EXTRACTED INFORMATION

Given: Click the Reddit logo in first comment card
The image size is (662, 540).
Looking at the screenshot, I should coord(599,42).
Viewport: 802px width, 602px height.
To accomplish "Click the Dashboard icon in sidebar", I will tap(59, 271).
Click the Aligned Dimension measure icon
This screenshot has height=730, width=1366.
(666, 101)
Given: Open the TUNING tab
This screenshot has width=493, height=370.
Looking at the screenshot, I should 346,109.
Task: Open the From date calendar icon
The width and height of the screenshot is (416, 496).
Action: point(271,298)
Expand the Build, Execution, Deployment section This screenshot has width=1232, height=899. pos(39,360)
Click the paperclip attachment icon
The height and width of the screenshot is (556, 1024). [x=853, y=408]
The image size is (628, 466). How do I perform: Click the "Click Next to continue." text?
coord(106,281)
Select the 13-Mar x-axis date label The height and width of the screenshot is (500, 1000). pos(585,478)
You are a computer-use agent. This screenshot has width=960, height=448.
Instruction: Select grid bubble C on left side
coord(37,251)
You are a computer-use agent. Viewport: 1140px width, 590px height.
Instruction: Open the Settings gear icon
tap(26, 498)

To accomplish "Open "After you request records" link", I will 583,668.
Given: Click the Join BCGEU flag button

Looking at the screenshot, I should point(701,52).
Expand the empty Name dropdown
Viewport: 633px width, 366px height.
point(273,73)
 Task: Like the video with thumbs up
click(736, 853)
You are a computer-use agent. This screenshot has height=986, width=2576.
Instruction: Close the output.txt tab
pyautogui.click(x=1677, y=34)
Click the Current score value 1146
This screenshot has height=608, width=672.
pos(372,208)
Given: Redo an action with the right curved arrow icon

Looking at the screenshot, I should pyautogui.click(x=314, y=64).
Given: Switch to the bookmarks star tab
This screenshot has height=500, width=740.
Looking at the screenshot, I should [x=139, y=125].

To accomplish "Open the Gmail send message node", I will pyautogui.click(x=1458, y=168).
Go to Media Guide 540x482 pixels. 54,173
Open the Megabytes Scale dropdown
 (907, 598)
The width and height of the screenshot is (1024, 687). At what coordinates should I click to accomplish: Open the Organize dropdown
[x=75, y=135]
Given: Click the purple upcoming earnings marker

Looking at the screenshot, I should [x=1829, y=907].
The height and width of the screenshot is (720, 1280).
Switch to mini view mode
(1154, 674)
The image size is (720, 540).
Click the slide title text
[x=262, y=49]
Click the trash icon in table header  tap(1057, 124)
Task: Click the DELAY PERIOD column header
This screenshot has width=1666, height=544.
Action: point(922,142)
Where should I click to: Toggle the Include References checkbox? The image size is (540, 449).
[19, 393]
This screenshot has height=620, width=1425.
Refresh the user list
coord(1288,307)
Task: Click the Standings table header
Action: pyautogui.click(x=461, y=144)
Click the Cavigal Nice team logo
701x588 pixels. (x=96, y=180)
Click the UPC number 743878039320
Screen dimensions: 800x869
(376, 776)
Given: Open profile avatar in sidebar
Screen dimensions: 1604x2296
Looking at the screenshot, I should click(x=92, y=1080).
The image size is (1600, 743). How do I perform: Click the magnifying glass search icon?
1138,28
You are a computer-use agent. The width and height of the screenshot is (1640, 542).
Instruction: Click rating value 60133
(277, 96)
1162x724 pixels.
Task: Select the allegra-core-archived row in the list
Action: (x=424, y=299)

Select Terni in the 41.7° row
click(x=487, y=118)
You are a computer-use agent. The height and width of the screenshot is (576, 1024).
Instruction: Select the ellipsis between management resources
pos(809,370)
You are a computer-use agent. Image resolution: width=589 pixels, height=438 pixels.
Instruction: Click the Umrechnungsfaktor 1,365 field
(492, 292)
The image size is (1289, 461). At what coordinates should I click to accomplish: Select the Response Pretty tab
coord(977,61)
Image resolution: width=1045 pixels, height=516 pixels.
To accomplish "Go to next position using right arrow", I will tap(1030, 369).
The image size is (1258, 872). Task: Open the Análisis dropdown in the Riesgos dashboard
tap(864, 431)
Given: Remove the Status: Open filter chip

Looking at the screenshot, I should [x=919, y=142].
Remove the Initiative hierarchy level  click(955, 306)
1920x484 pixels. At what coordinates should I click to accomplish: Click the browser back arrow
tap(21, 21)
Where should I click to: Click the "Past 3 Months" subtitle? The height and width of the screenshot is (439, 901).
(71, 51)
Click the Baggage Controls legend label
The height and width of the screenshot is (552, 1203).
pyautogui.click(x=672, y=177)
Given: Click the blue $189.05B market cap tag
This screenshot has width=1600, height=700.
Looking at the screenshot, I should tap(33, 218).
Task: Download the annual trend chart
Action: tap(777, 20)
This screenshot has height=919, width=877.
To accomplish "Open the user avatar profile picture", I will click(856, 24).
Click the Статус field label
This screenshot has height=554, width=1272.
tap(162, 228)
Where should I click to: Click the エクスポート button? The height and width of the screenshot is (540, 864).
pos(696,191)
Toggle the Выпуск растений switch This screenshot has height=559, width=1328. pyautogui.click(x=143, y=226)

EXERCISE DIRECTIONS
Gather up every line from the listing above in which the word "avatar" occurs.

ANSWER TO THIS PROBLEM
Given: Open profile avatar in sidebar
To accomplish "Open the user avatar profile picture", I will click(856, 24).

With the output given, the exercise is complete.